Sunday, April 28, 2013
Saponification Sunday...Cocoa- Java- Clove- Guiness-Cedarwood -Coffee-Cro- Soap
For over two years I have been making a coffee soap which has been popular with my garden friends. Made with coffee grounds and strong coffee (Folgers of course, Maxwell House is too wimpy) it works great for scrubbing off dirt at the end of a planting session.
Last week I decided to beef it up a bit. First I added beer. You see, new followers, once upon a time there was this lurker of a follower, Cro Magnon he called himself. (Cro Magnun's blog by the way, is a most excellent read and a long time favorite of mine. When you stop by please tell him I sent you.) Being naive about the world of suds dear Cro made a comment to another well known, well respected soaper, who went by the name of Cocobong.
They snipped at each other through the Internet waves, all in good CLEAN fun of course and in his honor I created "Cro-Bar" soap. Made of Guinness, it was hearty and earthy and a regular hit with the men folk.
But I knew deep down that "Cro-Bar" had not fully lived up to its potential. As a beer soap it was good but so was my coffee soap which I called "Java Wood" but neither were over the top. So I fixed that. At least in my own warped head it is fixed.
I started with 12 oz Guinness, letting it breathe in the open kitchen air for four days (it was only supposed to be overnight but I forgot about it) . Using it for my lye water plus another 8 oz of triple strength Folgers coffee.
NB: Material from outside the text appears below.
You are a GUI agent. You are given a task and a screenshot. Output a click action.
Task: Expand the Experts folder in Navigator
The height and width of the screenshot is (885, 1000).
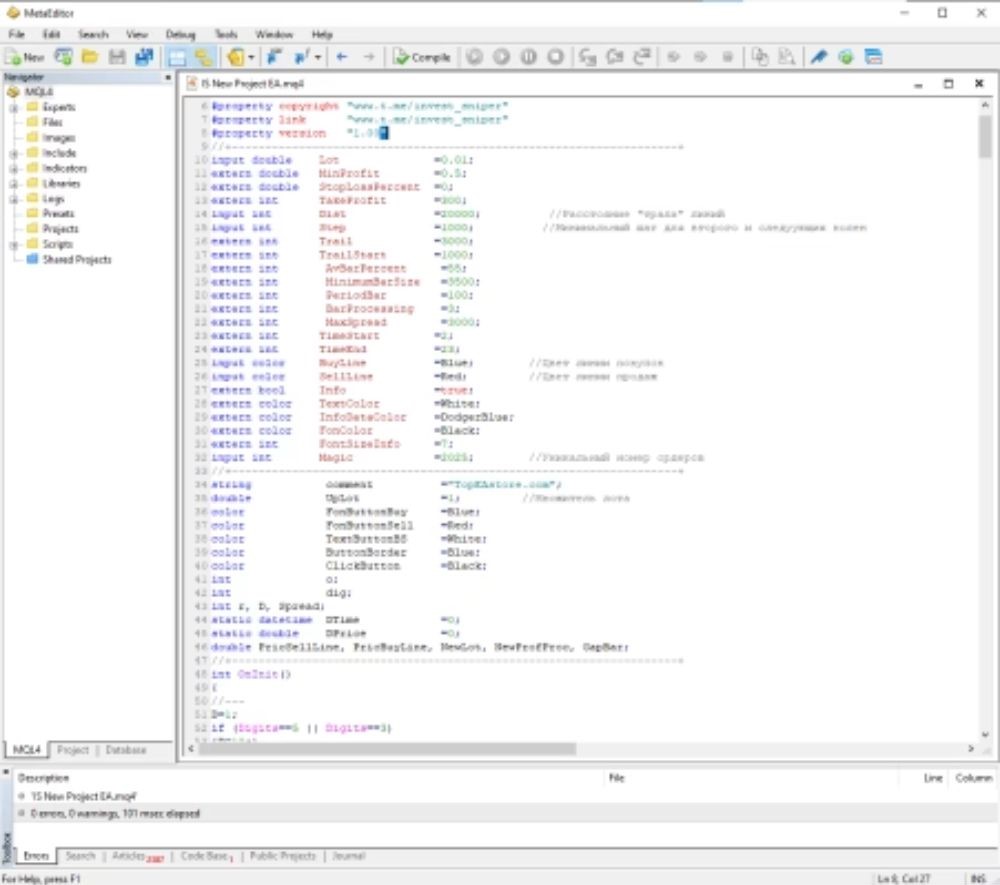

To my Coconut, Olive, Babasuu, Almond and Castor Oil base I added organic cocoa powder (to offset the evil influence of the Guinness, that's why) some clove powder, but not much as it can be irritating to skin, and cedar wood essential oil. Mixing to trace I tossed in 2 scant tsp. of coffee grounds and pored it all into my biggest log mold.
For its white frosted topping, I poured a half batch of plain unscented soap lightened with titanium dioxide over the dark base. For a little texture I used a small whisk to pull some of the dark soap into the light soap.
It cut easily the next am and smells as good as I had hoped. Imagine how a husky handsome Irish Lad after a morning of breaking sod would smell after he guzzled down a pot of coffee with a Guinness chaser just before he walked out in the field to rescue a lost calf, carrying it across the rocky wall fence back to its mother... would smell.
Well, I think that smells good.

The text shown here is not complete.